Dollar's days as world’s most important currency are numbered – Berkeley economics professor

Dollar's days as world’s most important currency are numbered – Berkeley economics professor

Currencies will soon coexist on a more ‘equal footing’ in international markets, and the US dollar will be forced to share prominence with the Chinese yuan and the EU’s euro, according to global currency systems expert Barry Eichengreen.

In his book How Global Currencies Work: Past, Present, and Future, he wrote that reserve currences can and do coexist. The book, co-authored by European Central Bank economists Arnaud Mehl and Livia Chițu, was published this month.

The economists used new evidence of central bank reserves from the 1910s to early 1970s, mainly focusing on the interwar period of the 1920s and 1930s. They have challenged the traditional ‘winner-take-all’ view that there can only be one dominant reserve currency at a time.

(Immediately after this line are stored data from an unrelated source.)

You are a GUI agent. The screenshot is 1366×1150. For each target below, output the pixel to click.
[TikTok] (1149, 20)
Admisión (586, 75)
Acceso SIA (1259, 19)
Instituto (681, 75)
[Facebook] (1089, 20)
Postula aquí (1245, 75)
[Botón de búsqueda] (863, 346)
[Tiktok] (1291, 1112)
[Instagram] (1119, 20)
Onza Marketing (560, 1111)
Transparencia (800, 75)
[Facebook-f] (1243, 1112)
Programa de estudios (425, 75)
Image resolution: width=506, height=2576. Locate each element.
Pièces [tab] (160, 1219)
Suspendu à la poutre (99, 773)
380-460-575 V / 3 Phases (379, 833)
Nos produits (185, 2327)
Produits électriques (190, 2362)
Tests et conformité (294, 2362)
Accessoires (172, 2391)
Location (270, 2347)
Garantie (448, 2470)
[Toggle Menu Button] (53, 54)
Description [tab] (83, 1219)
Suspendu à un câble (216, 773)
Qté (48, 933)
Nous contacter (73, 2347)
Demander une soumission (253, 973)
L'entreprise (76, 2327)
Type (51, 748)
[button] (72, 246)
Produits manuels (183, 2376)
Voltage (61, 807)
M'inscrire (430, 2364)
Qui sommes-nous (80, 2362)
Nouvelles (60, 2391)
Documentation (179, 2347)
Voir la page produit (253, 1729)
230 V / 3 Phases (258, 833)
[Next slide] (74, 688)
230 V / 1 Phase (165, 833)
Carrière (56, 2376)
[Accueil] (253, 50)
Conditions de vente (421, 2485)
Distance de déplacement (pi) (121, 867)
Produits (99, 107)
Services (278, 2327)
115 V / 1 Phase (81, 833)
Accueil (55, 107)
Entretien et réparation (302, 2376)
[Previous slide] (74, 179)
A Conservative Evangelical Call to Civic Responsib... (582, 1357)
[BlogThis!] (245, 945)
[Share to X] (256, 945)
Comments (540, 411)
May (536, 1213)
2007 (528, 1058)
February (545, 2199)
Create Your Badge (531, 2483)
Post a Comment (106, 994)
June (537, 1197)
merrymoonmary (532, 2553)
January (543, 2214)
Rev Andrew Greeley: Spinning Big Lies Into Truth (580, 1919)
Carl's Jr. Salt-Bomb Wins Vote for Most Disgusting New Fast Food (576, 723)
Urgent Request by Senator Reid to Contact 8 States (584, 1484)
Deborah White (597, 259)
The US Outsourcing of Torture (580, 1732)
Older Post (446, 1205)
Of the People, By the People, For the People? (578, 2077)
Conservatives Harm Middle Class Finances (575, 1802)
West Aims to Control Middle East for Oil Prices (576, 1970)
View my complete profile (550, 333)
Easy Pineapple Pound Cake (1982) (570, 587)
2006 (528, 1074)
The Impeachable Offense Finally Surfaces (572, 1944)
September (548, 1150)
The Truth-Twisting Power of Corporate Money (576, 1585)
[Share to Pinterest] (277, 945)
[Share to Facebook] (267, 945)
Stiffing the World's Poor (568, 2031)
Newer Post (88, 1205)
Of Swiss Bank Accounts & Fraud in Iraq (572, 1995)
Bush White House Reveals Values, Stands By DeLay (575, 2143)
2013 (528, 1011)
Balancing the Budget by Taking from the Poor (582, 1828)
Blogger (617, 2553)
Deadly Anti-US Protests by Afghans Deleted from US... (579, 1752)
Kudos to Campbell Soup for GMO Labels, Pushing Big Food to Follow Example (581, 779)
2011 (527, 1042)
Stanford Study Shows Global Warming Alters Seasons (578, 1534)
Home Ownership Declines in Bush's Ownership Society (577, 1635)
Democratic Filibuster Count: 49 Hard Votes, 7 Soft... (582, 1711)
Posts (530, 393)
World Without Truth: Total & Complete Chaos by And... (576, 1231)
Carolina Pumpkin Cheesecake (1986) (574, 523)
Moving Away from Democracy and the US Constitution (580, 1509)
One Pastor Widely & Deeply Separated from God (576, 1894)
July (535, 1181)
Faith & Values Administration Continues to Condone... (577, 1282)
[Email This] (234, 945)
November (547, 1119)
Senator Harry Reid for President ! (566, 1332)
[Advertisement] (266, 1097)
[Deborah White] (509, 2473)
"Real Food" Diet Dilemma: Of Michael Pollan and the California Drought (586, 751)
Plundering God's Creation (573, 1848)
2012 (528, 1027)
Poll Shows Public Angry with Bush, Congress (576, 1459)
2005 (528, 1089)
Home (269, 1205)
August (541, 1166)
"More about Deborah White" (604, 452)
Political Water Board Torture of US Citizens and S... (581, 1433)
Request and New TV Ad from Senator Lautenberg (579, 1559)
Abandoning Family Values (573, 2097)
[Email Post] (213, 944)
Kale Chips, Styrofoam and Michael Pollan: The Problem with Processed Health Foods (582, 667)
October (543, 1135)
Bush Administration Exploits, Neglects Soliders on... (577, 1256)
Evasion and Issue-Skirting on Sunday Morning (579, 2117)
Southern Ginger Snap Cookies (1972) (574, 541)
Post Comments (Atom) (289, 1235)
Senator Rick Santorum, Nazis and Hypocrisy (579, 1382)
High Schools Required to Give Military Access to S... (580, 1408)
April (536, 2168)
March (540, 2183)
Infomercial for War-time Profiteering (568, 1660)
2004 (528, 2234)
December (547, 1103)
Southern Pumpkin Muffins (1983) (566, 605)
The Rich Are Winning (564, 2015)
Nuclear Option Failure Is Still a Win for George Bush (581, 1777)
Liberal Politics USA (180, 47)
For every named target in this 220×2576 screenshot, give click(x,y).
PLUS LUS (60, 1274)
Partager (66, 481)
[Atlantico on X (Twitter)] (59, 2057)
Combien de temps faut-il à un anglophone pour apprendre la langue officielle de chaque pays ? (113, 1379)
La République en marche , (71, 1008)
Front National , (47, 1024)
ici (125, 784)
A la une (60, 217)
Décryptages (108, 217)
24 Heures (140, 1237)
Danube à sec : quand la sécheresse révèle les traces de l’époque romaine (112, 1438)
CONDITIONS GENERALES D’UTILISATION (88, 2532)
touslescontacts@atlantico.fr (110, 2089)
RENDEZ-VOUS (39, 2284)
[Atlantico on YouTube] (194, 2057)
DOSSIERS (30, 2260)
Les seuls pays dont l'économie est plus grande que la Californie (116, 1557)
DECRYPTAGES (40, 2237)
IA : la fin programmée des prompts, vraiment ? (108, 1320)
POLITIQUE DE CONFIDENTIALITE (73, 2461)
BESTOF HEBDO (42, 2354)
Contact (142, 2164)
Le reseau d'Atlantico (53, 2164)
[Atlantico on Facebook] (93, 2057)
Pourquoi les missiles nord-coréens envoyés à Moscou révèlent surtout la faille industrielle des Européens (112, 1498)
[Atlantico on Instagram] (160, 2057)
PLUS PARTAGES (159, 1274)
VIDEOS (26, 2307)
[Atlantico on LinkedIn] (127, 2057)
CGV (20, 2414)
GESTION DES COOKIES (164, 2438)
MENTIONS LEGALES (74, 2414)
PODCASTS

“In the period between the wars, it seems the British pound and the US dollar shared reserve currency status more or less equally, depending on the year,” said Eichengreen and his colleagues. They found that “before the First World War, even though sterling was the most important currency, the French franc and German mark were internationally significant, too.”

According to the economists, “From this vantage point, it is the second half of the 20th century that is the anomaly, when an absence of alternatives allowed the dollar to come closer to monopolizing this international currency role.”

Eichengreen, who’s an economics professor at the University of California, Berkeley, said the dollar’s days as the dominant reserve currency will end “sooner rather than later” and the speed of the shift might depend on the actions of US President Donald Trump.

He said some experts suggest the Chinese yuan is destined to lead in the future.

“The traditional view is that international currency status is a winner-take-all game, that there’s room on the global stage for only one true international currency. The argument was that network effects are so strong they create a natural monopoly because it pays to use the same currency in cross-border transactions that everybody else has used,” Eichengreen told the Quartz.

However, the “new view is that financial technology has moved on and network effects are no longer so strong.”

“It’s easier to switch between currencies. It’s similar to how operating systems for personal electronics have transformed. Everyone doesn’t have to use Windows anymore,” said the economist.